Julia Kerninon publie La Dernière des Wilberforce aux éditions de L’Iconoclaste. Un roman sur les liens de l’enfance. Ceux qui semblent indestructibles. Et ceux que le temps finit par abîmer.

Au début, il y a une rencontre. Celle de deux familles. Les Schnabel et les Wilberforce. Diane Schnabel, autrice à succès, vient passer les étés sur une presqu’île sauvage avec son mari Max et leurs deux fils, Adam et Waldo. Là-bas, ils rencontrent Annabel et ses filles, Olivia et Naomi. Très vite, quelque chose naît entre eux. Une évidence. Une amitié qui dépasse les vacances. Les enfants grandissent ensemble. Ils explorent les dunes. Les criques. Ils inventent leurs propres règles. Ils se donnent même un nom : les « jumeaux cosmiques ». Une manière de dire qu’ils sont liés. Qu’ils appartiennent au même monde.
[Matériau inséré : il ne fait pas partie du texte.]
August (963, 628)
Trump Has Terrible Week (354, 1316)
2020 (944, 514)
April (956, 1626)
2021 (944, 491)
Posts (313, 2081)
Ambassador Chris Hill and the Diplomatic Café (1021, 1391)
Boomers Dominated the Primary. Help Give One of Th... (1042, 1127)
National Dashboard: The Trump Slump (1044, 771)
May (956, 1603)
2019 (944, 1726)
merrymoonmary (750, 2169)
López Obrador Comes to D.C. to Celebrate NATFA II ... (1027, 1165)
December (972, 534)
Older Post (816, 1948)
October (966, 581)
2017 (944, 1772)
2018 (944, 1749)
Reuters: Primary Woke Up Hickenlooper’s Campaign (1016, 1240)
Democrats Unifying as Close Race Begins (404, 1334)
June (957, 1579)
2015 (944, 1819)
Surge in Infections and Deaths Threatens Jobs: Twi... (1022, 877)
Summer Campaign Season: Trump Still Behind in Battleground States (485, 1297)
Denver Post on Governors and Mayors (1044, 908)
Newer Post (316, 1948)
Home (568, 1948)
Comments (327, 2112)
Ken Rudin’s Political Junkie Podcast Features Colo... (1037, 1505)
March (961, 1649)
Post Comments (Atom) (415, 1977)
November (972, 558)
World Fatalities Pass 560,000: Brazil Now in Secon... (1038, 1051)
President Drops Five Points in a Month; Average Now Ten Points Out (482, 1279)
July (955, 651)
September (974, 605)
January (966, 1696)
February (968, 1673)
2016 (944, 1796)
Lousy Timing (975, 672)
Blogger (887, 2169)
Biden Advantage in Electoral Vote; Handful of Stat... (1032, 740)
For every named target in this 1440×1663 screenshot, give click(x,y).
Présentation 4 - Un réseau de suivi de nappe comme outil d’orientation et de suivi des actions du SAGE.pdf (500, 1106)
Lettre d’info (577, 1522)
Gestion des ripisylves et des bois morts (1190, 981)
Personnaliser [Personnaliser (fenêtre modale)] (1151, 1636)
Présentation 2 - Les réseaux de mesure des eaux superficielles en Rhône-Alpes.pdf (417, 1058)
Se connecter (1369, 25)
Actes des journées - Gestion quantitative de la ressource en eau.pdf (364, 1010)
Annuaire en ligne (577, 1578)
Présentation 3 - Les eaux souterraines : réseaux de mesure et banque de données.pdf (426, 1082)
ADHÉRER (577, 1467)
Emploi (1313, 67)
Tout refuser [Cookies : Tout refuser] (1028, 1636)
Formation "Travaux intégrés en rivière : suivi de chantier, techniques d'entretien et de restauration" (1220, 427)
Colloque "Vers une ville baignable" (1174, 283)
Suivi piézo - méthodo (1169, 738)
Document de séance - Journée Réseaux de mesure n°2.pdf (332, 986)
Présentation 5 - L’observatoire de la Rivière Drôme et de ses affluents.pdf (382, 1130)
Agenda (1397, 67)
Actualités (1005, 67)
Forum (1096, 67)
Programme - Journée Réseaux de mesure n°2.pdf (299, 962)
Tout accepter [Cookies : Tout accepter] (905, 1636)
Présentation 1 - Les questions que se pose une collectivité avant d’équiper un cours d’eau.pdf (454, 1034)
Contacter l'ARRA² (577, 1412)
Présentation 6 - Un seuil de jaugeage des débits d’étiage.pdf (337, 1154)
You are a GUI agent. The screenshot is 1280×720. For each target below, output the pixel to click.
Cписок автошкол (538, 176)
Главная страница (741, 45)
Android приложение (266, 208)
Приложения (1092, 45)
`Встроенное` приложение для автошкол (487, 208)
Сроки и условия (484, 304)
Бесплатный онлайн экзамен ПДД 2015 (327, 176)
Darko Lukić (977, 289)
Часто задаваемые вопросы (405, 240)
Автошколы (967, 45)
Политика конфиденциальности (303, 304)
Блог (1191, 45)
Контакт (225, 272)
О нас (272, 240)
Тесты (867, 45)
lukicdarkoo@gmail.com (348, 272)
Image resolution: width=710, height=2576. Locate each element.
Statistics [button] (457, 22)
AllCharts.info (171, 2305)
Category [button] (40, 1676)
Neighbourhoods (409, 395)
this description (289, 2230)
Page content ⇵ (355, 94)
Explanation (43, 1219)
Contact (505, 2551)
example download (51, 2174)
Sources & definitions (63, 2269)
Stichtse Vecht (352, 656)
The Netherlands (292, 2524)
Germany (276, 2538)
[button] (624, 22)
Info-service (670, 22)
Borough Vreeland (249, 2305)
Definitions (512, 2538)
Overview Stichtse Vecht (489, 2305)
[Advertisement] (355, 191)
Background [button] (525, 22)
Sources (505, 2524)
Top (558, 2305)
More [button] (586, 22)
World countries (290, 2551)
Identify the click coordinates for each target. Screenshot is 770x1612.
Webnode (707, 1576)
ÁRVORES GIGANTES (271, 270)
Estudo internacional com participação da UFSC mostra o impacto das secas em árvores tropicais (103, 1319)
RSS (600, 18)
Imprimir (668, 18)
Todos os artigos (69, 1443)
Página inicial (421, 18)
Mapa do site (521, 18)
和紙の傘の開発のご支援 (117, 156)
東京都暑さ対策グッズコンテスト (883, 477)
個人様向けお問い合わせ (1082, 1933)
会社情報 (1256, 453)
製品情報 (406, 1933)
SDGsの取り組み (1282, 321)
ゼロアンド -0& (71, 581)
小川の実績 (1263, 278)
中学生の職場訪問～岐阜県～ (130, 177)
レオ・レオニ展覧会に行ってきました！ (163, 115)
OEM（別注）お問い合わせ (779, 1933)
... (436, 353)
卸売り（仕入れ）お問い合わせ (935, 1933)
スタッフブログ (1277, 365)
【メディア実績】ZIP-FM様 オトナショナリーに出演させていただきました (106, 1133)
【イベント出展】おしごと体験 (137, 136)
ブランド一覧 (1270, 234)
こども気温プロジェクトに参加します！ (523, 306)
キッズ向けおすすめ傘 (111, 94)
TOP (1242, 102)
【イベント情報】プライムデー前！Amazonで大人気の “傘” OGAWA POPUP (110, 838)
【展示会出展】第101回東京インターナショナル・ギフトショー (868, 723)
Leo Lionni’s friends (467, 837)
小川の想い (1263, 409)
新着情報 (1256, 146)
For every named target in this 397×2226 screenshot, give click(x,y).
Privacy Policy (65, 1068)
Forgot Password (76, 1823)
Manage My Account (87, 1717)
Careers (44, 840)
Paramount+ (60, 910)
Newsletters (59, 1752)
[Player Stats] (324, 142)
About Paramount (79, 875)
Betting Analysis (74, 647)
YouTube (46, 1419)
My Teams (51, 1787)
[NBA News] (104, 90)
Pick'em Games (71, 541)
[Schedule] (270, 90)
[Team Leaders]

Mais les années passent. Et l’enfance finit toujours par disparaître. L’adolescence arrive avec ses changements. Ses blessures. Ses silences. Ce qui semblait solide commence à se fissurer.
Le poids des souvenirs
Dix ans plus tard, Diane organise une fête. Le temps d’une nuit. Le temps d’une fête. Tout le monde se retrouve. Ou presque. Dix années se sont écoulées depuis l’été où tout a basculé. Que s’est-il passé ? Et pourquoi l’absence de ceux qui ne sont pas là résonne-t-elle autant dans ce décor.
Alors les souvenirs remontent. Pas d’un seul coup. Par fragments. Par sensations. Par blessures anciennes. Julia Kerninon construit son récit comme une enquête intime. Elle ne cherche pas seulement à raconter ce qui s’est passé. Elle cherche à comprendre ce qui a changé les êtres. Car derrière cette histoire d’amitié, il y a beaucoup plus. Il y a la famille. La transmission. Les liens entre les femmes. La maternité. La responsabilité. Et cette question qui revient : comment continuer à vivre quand on porte quelque chose que l’on ne peut pas oublier ?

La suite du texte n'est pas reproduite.